Proposition. Let $a_n$ be a bounded sequence with values in $\mathbf{R}$. Let $A=\{l\in\mathbf{R} \mid \text{ there exists a subsequence of $a_n$ >converging to }l\}$. Then $A$ is closed.
Lemma: For each subsequence of $a_n$ which converges to $l$ it is true that $\forall {\varepsilon}>0$ $a_n\in B(l,{\varepsilon})$ for arbitrarily large $n$ -- that is, for each $m\in\mathbf{N} \; \exists M\geq m \mid a_M\in B(l,{\varepsilon})$.
Let $a_{k_n}$\,be such a subsequence. By definition, for each $\varepsilon>0 \; \exists N$ such that $\forall n\ge N \; a_{k_n}\in B(l,\varepsilon)$. Let $m\in\mathbf{N}$. Then $k_m\ge m$, since $a_{k_n}$ is a subsequence of $a_n$.

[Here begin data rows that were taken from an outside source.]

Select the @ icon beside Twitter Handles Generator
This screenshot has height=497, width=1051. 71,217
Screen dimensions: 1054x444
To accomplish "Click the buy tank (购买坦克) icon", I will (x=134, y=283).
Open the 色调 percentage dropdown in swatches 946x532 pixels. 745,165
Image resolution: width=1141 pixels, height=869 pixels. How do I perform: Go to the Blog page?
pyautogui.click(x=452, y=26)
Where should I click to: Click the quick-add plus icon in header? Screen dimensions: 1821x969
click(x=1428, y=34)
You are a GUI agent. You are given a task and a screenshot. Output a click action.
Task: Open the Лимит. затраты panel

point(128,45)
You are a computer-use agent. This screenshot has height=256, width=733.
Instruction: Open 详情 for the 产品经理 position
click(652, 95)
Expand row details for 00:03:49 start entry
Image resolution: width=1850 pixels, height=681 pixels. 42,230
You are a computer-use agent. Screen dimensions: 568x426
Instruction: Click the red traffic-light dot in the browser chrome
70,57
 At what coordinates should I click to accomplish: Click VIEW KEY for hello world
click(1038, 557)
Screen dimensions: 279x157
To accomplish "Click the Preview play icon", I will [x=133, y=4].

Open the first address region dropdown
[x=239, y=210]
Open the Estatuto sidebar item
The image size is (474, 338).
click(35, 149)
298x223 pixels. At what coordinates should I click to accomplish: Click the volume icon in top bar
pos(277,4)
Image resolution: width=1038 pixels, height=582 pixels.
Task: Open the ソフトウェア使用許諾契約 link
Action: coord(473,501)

- if $m\ge N$, take $M:=k_m$;
- if $m<N$, take $M:=k_N$.
Proof. Let $x$ be a closure point of $A$. By definition, $\forall \varepsilon>0 \; B(x,\varepsilon)\cap A\neq\varnothing$, which means that $\forall \varepsilon>0$ there exists a subsequence $a_{k_n}$ which converges to ${l}_\varepsilon\in B(x,\varepsilon)$.
This means in particular that for all $m\in\mathbf{N}$ there exists a subsequence $a_{k^{(m)}_n}$ that converges to $l_m\in B(x,1/2^{m+1})$ .
Define the sequence $x_n$ inductively:
- $x_0=0$;
- $x_n=\min\{m>x_{n-1} \mid a_m \in B(l_m,1/2^{m+1}) \}$.
The sequence is well-defined, because there exists a subsequence converging to $l_m$, and by the lemma there are infinite indices for which the sequence lies in the neighborhood. So the set is not empty and by well-ordering there exists a minimum element.
It follows that for each $n\in\mathbf{N}$ $$x-1/2^{m}<l_m-1/2^{m+1}<a_{x_n}<l_m+1/2^{m+1}<x+1/2^{m},$$
so by squeeze theorem (strict inequalities imply non-strict inequalities) $a_{x_n}\to x$.